### RECORDS TO USE
[START]

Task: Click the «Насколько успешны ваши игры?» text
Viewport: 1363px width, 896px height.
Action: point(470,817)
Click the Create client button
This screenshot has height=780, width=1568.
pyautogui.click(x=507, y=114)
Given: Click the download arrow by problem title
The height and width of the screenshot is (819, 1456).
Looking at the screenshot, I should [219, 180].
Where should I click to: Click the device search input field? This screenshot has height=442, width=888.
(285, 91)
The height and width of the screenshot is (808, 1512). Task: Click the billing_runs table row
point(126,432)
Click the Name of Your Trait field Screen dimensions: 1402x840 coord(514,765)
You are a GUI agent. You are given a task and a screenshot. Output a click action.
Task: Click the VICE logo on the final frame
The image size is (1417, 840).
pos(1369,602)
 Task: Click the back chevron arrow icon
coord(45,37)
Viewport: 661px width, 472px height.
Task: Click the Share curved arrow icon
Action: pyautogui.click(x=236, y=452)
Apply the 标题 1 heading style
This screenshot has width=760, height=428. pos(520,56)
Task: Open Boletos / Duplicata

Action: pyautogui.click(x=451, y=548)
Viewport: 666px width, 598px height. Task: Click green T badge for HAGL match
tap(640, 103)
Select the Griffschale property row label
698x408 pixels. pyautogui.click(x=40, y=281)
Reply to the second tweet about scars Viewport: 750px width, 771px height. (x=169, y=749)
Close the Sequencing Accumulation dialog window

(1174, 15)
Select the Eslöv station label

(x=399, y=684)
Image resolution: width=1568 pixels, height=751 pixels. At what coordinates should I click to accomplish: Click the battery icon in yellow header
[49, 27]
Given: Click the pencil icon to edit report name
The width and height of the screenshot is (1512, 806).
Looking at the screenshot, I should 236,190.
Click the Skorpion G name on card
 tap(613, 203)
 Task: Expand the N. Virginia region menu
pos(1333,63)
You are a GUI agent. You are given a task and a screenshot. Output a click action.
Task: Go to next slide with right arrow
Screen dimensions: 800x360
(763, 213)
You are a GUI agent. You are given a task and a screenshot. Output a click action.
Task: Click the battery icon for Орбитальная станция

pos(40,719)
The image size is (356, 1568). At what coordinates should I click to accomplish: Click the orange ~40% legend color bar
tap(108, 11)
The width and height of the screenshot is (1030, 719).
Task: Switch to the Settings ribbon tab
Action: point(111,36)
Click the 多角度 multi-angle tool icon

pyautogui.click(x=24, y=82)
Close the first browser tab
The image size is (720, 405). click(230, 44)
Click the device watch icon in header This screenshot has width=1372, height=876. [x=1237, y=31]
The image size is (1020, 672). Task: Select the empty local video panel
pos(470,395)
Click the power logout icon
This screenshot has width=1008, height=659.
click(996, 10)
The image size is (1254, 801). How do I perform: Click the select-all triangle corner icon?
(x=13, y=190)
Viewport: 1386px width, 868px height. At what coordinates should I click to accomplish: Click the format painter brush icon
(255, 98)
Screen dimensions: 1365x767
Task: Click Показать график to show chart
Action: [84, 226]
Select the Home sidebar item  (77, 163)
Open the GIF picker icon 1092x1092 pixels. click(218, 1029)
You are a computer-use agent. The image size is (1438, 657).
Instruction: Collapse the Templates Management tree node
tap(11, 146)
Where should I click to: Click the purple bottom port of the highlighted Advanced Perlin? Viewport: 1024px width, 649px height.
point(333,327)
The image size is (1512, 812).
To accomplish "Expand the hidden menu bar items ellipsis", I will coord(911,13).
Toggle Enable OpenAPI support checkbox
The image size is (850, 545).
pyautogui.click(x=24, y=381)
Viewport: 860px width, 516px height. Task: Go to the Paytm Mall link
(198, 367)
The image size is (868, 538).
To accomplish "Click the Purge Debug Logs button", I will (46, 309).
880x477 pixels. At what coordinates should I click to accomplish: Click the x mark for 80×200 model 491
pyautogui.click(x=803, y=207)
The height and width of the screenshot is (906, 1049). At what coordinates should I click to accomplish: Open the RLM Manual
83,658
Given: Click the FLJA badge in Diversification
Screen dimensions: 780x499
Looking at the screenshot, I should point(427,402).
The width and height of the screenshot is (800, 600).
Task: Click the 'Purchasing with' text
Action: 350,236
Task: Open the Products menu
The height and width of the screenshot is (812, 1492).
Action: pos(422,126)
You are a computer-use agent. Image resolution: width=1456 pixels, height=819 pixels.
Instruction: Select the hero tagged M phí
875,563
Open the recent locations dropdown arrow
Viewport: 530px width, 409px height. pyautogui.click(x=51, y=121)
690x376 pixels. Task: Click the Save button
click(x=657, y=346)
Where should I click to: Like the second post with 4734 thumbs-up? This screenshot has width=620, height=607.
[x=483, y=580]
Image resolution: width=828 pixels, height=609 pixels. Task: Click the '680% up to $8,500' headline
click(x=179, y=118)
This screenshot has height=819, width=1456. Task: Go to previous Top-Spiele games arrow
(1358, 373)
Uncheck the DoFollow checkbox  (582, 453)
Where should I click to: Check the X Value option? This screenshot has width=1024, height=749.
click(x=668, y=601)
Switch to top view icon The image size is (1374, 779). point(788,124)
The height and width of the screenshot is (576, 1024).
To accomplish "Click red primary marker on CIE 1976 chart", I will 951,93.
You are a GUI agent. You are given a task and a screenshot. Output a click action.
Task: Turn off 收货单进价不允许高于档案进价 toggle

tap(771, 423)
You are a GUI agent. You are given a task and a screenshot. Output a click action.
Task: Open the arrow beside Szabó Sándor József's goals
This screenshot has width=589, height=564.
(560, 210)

[END]

### DESCRIPTION OF THE TASK
Copy these records line for line, leaving nothing out.

### FULL SOLUTION
Task: Click the «Насколько успешны ваши игры?» text
Viewport: 1363px width, 896px height.
Action: point(470,817)
Click the Create client button
This screenshot has height=780, width=1568.
pyautogui.click(x=507, y=114)
Given: Click the download arrow by problem title
The height and width of the screenshot is (819, 1456).
Looking at the screenshot, I should [219, 180].
Where should I click to: Click the device search input field? This screenshot has height=442, width=888.
(285, 91)
The height and width of the screenshot is (808, 1512). Task: Click the billing_runs table row
point(126,432)
Click the Name of Your Trait field Screen dimensions: 1402x840 coord(514,765)
You are a GUI agent. You are given a task and a screenshot. Output a click action.
Task: Click the VICE logo on the final frame
The image size is (1417, 840).
pos(1369,602)
 Task: Click the back chevron arrow icon
coord(45,37)
Viewport: 661px width, 472px height.
Task: Click the Share curved arrow icon
Action: pyautogui.click(x=236, y=452)
Apply the 标题 1 heading style
This screenshot has width=760, height=428. pos(520,56)
Task: Open Boletos / Duplicata

Action: pyautogui.click(x=451, y=548)
Viewport: 666px width, 598px height. Task: Click green T badge for HAGL match
tap(640, 103)
Select the Griffschale property row label
698x408 pixels. pyautogui.click(x=40, y=281)
Reply to the second tweet about scars Viewport: 750px width, 771px height. (x=169, y=749)
Close the Sequencing Accumulation dialog window

(1174, 15)
Select the Eslöv station label

(x=399, y=684)
Image resolution: width=1568 pixels, height=751 pixels. At what coordinates should I click to accomplish: Click the battery icon in yellow header
[49, 27]
Given: Click the pencil icon to edit report name
The width and height of the screenshot is (1512, 806).
Looking at the screenshot, I should 236,190.
Click the Skorpion G name on card
 tap(613, 203)
 Task: Expand the N. Virginia region menu
pos(1333,63)
You are a GUI agent. You are given a task and a screenshot. Output a click action.
Task: Go to next slide with right arrow
Screen dimensions: 800x360
(763, 213)
You are a GUI agent. You are given a task and a screenshot. Output a click action.
Task: Click the battery icon for Орбитальная станция

pos(40,719)
The image size is (356, 1568). At what coordinates should I click to accomplish: Click the orange ~40% legend color bar
tap(108, 11)
The width and height of the screenshot is (1030, 719).
Task: Switch to the Settings ribbon tab
Action: point(111,36)
Click the 多角度 multi-angle tool icon

pyautogui.click(x=24, y=82)
Close the first browser tab
The image size is (720, 405). click(230, 44)
Click the device watch icon in header This screenshot has width=1372, height=876. [x=1237, y=31]
The image size is (1020, 672). Task: Select the empty local video panel
pos(470,395)
Click the power logout icon
This screenshot has width=1008, height=659.
click(996, 10)
The image size is (1254, 801). How do I perform: Click the select-all triangle corner icon?
(x=13, y=190)
Viewport: 1386px width, 868px height. At what coordinates should I click to accomplish: Click the format painter brush icon
(255, 98)
Screen dimensions: 1365x767
Task: Click Показать график to show chart
Action: [84, 226]
Select the Home sidebar item  (77, 163)
Open the GIF picker icon 1092x1092 pixels. click(218, 1029)
You are a computer-use agent. The image size is (1438, 657).
Instruction: Collapse the Templates Management tree node
tap(11, 146)
Where should I click to: Click the purple bottom port of the highlighted Advanced Perlin? Viewport: 1024px width, 649px height.
point(333,327)
The image size is (1512, 812).
To accomplish "Expand the hidden menu bar items ellipsis", I will coord(911,13).
Toggle Enable OpenAPI support checkbox
The image size is (850, 545).
pyautogui.click(x=24, y=381)
Viewport: 860px width, 516px height. Task: Go to the Paytm Mall link
(198, 367)
The image size is (868, 538).
To accomplish "Click the Purge Debug Logs button", I will (46, 309).
880x477 pixels. At what coordinates should I click to accomplish: Click the x mark for 80×200 model 491
pyautogui.click(x=803, y=207)
The height and width of the screenshot is (906, 1049). At what coordinates should I click to accomplish: Open the RLM Manual
83,658
Given: Click the FLJA badge in Diversification
Screen dimensions: 780x499
Looking at the screenshot, I should point(427,402).
The width and height of the screenshot is (800, 600).
Task: Click the 'Purchasing with' text
Action: 350,236
Task: Open the Products menu
The height and width of the screenshot is (812, 1492).
Action: pos(422,126)
You are a computer-use agent. Image resolution: width=1456 pixels, height=819 pixels.
Instruction: Select the hero tagged M phí
875,563
Open the recent locations dropdown arrow
Viewport: 530px width, 409px height. pyautogui.click(x=51, y=121)
690x376 pixels. Task: Click the Save button
click(x=657, y=346)
Where should I click to: Like the second post with 4734 thumbs-up? This screenshot has width=620, height=607.
[x=483, y=580]
Image resolution: width=828 pixels, height=609 pixels. Task: Click the '680% up to $8,500' headline
click(x=179, y=118)
This screenshot has height=819, width=1456. Task: Go to previous Top-Spiele games arrow
(1358, 373)
Uncheck the DoFollow checkbox  (582, 453)
Where should I click to: Check the X Value option? This screenshot has width=1024, height=749.
click(x=668, y=601)
Switch to top view icon The image size is (1374, 779). point(788,124)
The height and width of the screenshot is (576, 1024).
To accomplish "Click red primary marker on CIE 1976 chart", I will 951,93.
You are a GUI agent. You are given a task and a screenshot. Output a click action.
Task: Turn off 收货单进价不允许高于档案进价 toggle

tap(771, 423)
You are a GUI agent. You are given a task and a screenshot. Output a click action.
Task: Open the arrow beside Szabó Sándor József's goals
This screenshot has width=589, height=564.
(560, 210)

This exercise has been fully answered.